A scanning electron microscopy (SEM) image of a fabricated LEAP laser is shown in Figure 1(c). The active region comprises three indium gallium aluminum arsenide-based quantum wells with dimensions 2.6μm × 0.3μm × 0.15μm. A periodic array of air holes can be seen at either side of the active region, with a line absent of air holes at the center of the photonic crystal structure. The resulting structure is called a line-defect waveguide, in which light is confined to the central active region due to the air holes on either side. To obtain high coupling efficiency between the cavity and output waveguide, we shifted the direction of the output waveguide with respect to the line-defect waveguide.

We subjected the fabricated electrically driven LEAP laser to continuous-wave (CW) operation at room temperature. The light and voltage versus current characteristics are shown in Figure 2(a). We collected the laser output light from an output line-defect waveguide into a single-mode fiber with a 10dB coupling loss. The device exhibited a clear kink at a threshold of 7.8μA, indicating lasing operation. With an injection current of 300μA, the output power coupled to the output line-defect waveguide was 9.3μW. Using the temperature-dependent refractive index change in InP-based material, we calculated that the active region temperature reached 16K with an injection current of 300μA.⁴ The dependence of the light versus current characteristics on the injection current is shown at various heatsink temperatures, ranging from 25 to 95^°C, in Figure 2(b). High-temperature operation is required due to the peak surface temperatures (80^°C) in MPUs. When the fabricated device was operated at a high heatsink temperature of 95^°C, we observed a lasing threshold of about 120μA. These results indicate that the buried InP layer effectively suppresses the increase in the active region temperature, even in the electrically driven device.

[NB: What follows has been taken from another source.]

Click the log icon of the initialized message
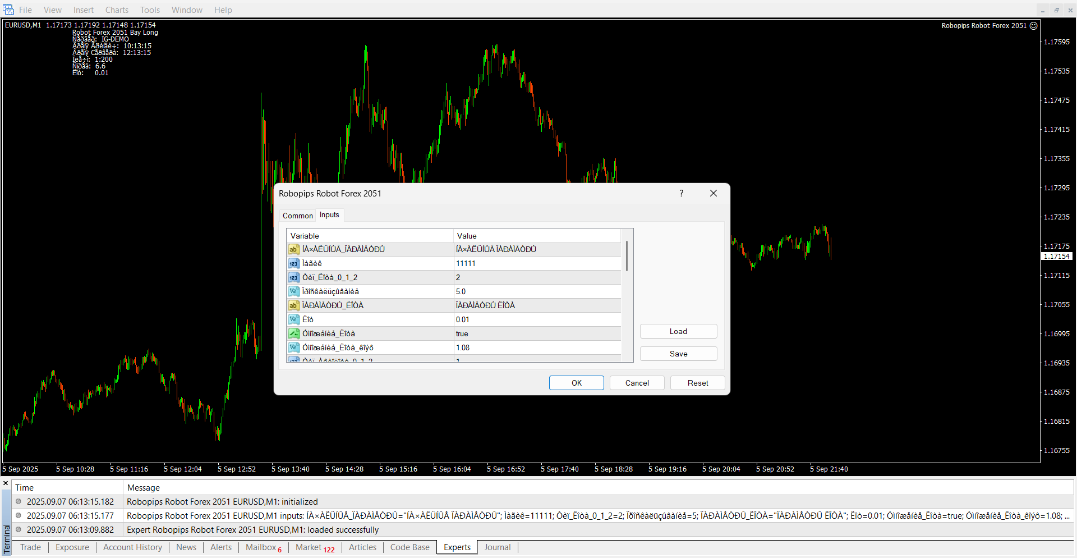[x=19, y=502]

To reduce the operating energy, it is important to achieve a high modulation efficiency (described by the gross bit rate divided by the bandwidth). The LEAP laser has an advantage in terms of modulation efficiency because the lateral p-i-n diode structure increases the optical confinement in the active region and decreases parasitic capacitance. The small-signal responses of the fabricated LEAP laser for bias current, ranging from 25 to 200μA, are shown in Figure 3(a). Devices such as these are usually operated with a 50Ω termination, which enables impedance matching. However, due to the small capacitance of our device, the impedance mismatch between the driver and the fabricated device is suppressed. An air coplanar probe was used to inject the high-speed modulated electrical signal. The 3dB bandwidth was seen to increase with bias current: see Figure 3(b). A 3dB bandwidth of 10GHz was achieved with a bias current of 46μA, and a maximum of 16.2GHz was reached with a bias current of 200μA. In our calculation of the energy cost (the product of the bias current and voltage divided by the pulse width of a single bit), we assumed a modulation speed of 1.3 times the 3dB modulation bandwidth.⁵ As shown in Figure 3(b), we can expect an energy cost of less than 10fJ/bit when the bias current is less than 84μA.

In summary, by embedding the wavelength-scale active region in an InP PhC slab, we were able to achieve a directly modulated laser with 10fJ/bit operating energy. We experimentally demonstrated a low threshold current of 7.8μA and 3dB bandwidth of 10GHz with a bias current of 46μA. In the future, we plan to increase the output power and improve the temperature characteristics by optimizing the device structure. Furthermore, we aim to realize a large-scale photonic integrated circuit that can be used for optical communications in chip-to-chip and on-chip interconnects.